I have a numpy array of roughly 3125000 entries the data is structured using the following dtype
我有一个大约3125000个条目的numpy数组,使用以下dtype构造数据
dt = np.dtype([('startPoint', '<u8' ), ('endPoint', '<u8')])
The data is from a file that has been previously sorted by endPoint before it is read into the array.
数据来自先前已被endPoint排序的文件,然后将其读入阵列。
I now need to search the array and check if it contains a particular endpoint and I'm doing this using a binary search using the following code
我现在需要搜索数组并检查它是否包含特定端点,并且我使用以下代码使用二进制搜索来执行此操作
def binarySearch(array, index):
lowPoint = 0
highpoint = len(array) - 1
while (lowPoint <= highpoint):
midPoint = int((lowPoint + highpoint) / 2)
if(index == array[midPoint]['endPoint']):
return midPoint
elif(index < array[midPoint]['endPoint']):
highpoint = midPoint - 1
else:
lowPoint = midPoint + 1
return -1
My question is is there a faster way to search for an entry in this array. As in is there a built in Numpy search that may be faster than my binary search.

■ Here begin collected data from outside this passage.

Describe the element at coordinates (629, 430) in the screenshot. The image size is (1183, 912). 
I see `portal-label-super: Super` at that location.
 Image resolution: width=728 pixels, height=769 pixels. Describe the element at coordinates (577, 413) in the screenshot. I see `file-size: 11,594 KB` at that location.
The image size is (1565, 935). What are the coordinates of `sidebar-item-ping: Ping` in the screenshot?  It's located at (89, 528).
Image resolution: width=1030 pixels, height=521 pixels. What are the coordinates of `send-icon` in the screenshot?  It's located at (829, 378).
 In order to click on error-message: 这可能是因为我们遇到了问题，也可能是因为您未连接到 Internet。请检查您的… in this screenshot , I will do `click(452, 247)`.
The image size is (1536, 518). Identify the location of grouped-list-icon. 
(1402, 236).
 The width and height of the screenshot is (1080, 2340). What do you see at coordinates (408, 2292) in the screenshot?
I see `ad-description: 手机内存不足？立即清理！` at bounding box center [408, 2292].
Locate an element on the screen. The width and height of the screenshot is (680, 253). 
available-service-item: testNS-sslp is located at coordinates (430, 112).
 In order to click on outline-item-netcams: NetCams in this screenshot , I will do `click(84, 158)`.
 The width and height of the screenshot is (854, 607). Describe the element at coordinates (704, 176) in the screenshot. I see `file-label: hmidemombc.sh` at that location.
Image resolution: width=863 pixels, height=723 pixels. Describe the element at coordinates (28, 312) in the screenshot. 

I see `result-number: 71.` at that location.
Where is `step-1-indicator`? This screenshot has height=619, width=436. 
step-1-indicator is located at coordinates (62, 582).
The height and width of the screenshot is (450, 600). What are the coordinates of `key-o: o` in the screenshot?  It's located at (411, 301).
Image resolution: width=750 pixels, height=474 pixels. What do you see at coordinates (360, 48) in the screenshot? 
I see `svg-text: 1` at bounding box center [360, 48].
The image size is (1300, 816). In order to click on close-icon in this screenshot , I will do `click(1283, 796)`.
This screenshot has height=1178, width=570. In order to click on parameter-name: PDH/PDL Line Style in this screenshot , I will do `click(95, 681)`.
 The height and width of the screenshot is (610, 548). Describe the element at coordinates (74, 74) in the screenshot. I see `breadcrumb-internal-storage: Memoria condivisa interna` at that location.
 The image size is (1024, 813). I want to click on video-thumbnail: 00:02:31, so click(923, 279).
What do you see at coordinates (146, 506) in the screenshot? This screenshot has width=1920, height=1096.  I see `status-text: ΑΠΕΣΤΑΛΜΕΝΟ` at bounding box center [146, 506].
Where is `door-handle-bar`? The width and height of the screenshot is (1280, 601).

我的问题是有更快的方法来搜索此数组中的条目。因为有一个内置的Numpy搜索可能比我的二进制搜索更快。
1 个解决方案
#1
1
Try numpy.searchsorted
, also you can use memory mapping if the array is too large. searchsorted is implemented as binary search.
尝试numpy.searchsorted,如果数组太大,你也可以使用内存映射。 searchsorted实现为二进制搜索。
#1
1
Try numpy.searchsorted
, also you can use memory mapping if the array is too large. searchsorted is implemented as binary search.
尝试numpy.searchsorted,如果数组太大,你也可以使用内存映射。 searchsorted实现为二进制搜索。